Consequently, projections in time and space of alpine soil-borne
microorganisms would necessitate the development of edaphic maps and
associated scenarios of change
(Mod et al., 2021).
Yet, mapping soil properties isn’t an easy task, even under current
conditions (Cianfrani
et al., 2018). SoilGrids maps
(Hengl et al., 2017)
represent a possibility, but their resolution (250m) is currently not
precise enough for local study areas, especially in rugged mountain
landscapes as in the western Swiss Alps. Moreover, deriving future
predictions with models including soil covariates will not be possible
until scenarios of soil changes are also simultaneously developed (as
can be found currently for climate and land-use;
Mod et al., 2021).
Yet, soil evolution under global change is still rather uncertain. While
some studies predict an acidification of mountain soils through
pollution (Hédl et
al., 2011), others predict more mitigated responses of soil pH, carbon
and nitrogen content
(Davidson & Janssens,
2006; Trumbore & Czimczik, 2008; Rocci et al., 2021), with a lag
between climatic changes and edaphic changes
(Ladau et al., 2018;
Mod et al., 2021).
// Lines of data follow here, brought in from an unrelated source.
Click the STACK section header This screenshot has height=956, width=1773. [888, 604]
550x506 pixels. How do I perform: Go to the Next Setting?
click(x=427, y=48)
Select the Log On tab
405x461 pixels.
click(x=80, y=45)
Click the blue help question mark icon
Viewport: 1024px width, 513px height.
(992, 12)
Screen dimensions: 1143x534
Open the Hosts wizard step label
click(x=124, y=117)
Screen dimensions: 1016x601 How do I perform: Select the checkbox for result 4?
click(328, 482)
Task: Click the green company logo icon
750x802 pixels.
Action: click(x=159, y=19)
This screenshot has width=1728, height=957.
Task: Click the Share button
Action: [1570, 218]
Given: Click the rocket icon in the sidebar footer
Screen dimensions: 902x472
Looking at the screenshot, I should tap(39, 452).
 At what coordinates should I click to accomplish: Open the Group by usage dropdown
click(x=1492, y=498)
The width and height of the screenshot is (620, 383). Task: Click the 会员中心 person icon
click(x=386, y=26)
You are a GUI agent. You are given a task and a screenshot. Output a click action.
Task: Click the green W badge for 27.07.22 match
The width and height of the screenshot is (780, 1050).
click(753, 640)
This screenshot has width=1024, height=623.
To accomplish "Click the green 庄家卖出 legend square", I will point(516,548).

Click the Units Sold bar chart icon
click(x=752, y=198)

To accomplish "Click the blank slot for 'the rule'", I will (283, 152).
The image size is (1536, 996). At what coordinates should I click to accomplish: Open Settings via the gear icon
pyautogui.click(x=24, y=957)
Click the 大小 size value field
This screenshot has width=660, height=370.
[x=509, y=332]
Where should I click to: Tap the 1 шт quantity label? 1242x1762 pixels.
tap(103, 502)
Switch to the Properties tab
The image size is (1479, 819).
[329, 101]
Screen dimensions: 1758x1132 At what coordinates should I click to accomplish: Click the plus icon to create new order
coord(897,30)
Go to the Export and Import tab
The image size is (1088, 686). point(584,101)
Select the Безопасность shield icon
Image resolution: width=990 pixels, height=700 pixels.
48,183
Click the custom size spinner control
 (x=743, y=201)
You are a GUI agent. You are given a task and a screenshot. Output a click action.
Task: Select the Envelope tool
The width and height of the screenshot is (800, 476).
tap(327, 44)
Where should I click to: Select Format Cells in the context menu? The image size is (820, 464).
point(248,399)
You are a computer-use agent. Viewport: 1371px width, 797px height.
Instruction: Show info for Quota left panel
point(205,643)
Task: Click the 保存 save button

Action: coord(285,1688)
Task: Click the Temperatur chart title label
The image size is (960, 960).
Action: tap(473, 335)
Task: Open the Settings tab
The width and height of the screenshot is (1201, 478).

Taken together, to make full use of soil
microorganism SDMs, we need to develop an ecologically relevant
representation of covariates and their future scenarios.
To conclude, we showed that SDMs can be used to accurately predict
presence-absence and relative abundance of microbial OTUs. Both
‘presence-absence’ and ‘relative-abundance’ approaches explore different
aspects of microbial OTU distributions that can be helpful in ecological
research on soil function and management. Particularly, relative
abundance models as developed in this study could be used to
discriminate areas with higher prevalence of some OTUs from areas with
lower relative abundance of these OTUs. However, we advise future
authors to pay special attention to the coefficient of variation of such
models before giving too much credit to the actual predicted value of
relative abundance on sites. These models open the way to develop
spatial maps to predict soil OTU compositional changes and their spatial
distributions in future soil and landscape scenarios. In this context,
we urge that fine-scale maps be generated, as well as future scenarios
for soil edaphic covariates because of their importance as the main
drivers of soil microbial OTU distribution.